From the looks of the bond market, you might think the economy was heading south—and fast.
March’s retail sales rose 0.9 percent, the first increase after three months of declines but shy of the 1.1 percent expected. It showed consumers were spending again, and the economy is not tipping toward recession. Yet, Treasury yields, which move inversely to pricing, fell along the curve, and the 10-year yield dipped to 1.85 percent from an earlier 1.93 percent.
“Traders are saying: ‘Show me, prove it,'” said Chris Rupkey, chief financial economist at Bank of Tokyo-Mitsubishi. “I guess 0.9 percent in the scheme of things, given how severe the decline was in December, January and February, isn’t enough to offset the loss of sales.”
The drop in retail sales has been in large part blamed on winter weather, still an issue in March. But consumers did buy vehicles in March, with a more than 17 million annualized selling rate showing up in the sales data. Without autos, retail sales were up just 0.4 percent.

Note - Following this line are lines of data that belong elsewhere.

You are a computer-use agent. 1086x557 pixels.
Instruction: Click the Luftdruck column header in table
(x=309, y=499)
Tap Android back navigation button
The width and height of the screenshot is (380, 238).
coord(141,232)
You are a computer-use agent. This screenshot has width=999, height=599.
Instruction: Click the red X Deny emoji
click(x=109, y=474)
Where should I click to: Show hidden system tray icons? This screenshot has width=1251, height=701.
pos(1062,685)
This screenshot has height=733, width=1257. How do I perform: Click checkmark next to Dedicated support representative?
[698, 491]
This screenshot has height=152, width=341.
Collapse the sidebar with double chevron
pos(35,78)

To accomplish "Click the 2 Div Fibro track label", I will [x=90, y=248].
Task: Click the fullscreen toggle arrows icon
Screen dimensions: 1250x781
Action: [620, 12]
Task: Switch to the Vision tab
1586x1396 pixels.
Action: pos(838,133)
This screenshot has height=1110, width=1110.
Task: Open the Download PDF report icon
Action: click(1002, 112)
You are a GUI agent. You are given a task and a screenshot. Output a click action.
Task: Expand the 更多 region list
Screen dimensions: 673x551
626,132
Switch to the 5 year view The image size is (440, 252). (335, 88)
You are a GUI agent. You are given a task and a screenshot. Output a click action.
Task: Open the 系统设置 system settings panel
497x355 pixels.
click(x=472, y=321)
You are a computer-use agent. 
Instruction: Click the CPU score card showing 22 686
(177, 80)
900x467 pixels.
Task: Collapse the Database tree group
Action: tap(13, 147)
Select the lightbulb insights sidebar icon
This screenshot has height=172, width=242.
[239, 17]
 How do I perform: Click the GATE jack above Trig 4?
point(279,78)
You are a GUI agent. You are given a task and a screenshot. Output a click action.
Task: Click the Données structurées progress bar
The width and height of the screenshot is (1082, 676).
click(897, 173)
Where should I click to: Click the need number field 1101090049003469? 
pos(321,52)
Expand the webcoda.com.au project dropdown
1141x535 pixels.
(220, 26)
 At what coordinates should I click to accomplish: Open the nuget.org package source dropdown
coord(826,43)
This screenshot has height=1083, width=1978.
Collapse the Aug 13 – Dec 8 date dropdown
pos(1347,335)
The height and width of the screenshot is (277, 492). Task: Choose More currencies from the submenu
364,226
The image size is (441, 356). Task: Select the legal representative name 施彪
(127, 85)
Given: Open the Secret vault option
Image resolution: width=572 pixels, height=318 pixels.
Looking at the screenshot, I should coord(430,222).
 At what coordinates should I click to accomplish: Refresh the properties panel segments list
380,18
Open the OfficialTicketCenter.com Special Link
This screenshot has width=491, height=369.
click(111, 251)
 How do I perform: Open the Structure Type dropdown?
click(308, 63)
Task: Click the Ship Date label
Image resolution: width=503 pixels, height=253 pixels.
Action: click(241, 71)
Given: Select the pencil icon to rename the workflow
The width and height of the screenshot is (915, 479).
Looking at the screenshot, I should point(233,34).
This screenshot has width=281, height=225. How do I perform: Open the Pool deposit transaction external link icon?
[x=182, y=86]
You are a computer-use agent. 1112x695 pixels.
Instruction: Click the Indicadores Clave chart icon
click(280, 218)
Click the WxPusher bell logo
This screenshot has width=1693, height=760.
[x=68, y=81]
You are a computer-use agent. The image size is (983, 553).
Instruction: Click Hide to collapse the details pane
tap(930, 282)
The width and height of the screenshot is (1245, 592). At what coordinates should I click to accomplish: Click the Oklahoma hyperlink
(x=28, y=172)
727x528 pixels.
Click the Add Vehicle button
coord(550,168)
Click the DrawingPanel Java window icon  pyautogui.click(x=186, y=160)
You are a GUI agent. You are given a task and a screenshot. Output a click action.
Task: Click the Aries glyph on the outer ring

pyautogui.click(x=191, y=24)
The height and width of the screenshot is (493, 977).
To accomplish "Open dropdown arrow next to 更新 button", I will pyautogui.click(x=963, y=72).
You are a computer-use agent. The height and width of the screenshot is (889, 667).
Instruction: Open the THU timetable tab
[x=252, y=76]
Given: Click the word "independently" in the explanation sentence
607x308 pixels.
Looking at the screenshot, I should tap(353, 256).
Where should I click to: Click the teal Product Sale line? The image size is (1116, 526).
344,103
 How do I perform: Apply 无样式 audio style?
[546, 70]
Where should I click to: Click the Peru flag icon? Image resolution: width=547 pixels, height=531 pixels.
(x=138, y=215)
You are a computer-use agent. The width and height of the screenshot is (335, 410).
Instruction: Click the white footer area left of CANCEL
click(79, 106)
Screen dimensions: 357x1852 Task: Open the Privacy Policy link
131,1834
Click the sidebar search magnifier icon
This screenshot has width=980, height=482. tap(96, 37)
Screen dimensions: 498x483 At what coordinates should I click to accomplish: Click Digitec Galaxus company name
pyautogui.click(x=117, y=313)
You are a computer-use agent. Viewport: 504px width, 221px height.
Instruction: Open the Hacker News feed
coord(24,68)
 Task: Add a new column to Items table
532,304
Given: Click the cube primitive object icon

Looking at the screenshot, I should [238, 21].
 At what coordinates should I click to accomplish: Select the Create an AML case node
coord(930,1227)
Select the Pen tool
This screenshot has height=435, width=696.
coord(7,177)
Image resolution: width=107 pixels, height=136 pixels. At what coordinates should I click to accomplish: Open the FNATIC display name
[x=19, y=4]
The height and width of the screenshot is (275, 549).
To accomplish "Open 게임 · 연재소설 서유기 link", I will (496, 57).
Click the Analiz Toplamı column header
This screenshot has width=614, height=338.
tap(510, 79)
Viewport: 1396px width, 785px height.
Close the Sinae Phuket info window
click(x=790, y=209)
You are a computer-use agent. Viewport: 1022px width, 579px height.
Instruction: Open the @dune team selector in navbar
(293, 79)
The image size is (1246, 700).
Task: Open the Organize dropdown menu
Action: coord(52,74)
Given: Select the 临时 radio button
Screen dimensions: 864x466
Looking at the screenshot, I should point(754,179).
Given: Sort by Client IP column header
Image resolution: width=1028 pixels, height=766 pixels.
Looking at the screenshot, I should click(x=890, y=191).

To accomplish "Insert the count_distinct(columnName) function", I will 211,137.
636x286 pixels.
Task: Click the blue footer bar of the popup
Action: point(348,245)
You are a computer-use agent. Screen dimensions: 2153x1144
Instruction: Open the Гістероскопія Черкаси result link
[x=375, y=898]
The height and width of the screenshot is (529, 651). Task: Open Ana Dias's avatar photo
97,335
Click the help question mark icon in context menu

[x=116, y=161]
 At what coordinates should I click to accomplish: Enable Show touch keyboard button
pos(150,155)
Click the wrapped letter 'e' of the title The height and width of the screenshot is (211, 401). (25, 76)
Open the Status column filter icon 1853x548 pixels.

“The market was positioning and hoping for a good number. This looks like probably a disappointing number, plus some forced short covering. That’s what I’m seeing this morning,” said Tyler Tucci, RBS short-term markets and interest rates derivatives strategist.
The first quarter has been flush with disappointments, the biggest of which was perhaps the March employment report. Just 126,000 nonfarm payrolls were created, about 120,000 less than expected. That number helped set the tone for a market that is highly skeptical that the Fed will be able to raise interest rates as quickly as it has indicated it might.
“There’s fear of secular stagflation, deficient demand and these conditions lead to deflation,” said Rupkey. “It’s hard to get the bond market not thinking that way. It’s still early. This was March. It was the tail end of the first quarter. If I had to guess, the data is going to soar here in the later part of the second quarter, but that’s two to three months away.”
GDP in the first quarter is expected to grow just more than 1 percent, before springing back in the second quarter and second half.
“I think this is positioning, as opposed to the market really viewing this as a 5-, 6-basis-point rally event,” said Tucci. “I think this is a kind of a bit of an end of Q1 foot stomp as we move toward Q2. The market, in general, seems to be much more bullish on the economy for the second quarter, as far as I can tell.”
Rupkey said the market could be impacted by the way it trades now, given the electronic trading and other influences. He said another negative feeding the market mood Tuesday was the fact that the IMF downgraded world growth.
“People are really focused, not on the inherent worth of the data or what it suggests for the future,” said Rupkey. “It seems to be just a one-day trade, kind of game based on where did the number come in based on expectations. We always had an element of that but now it looks like it’s going to be over the top.”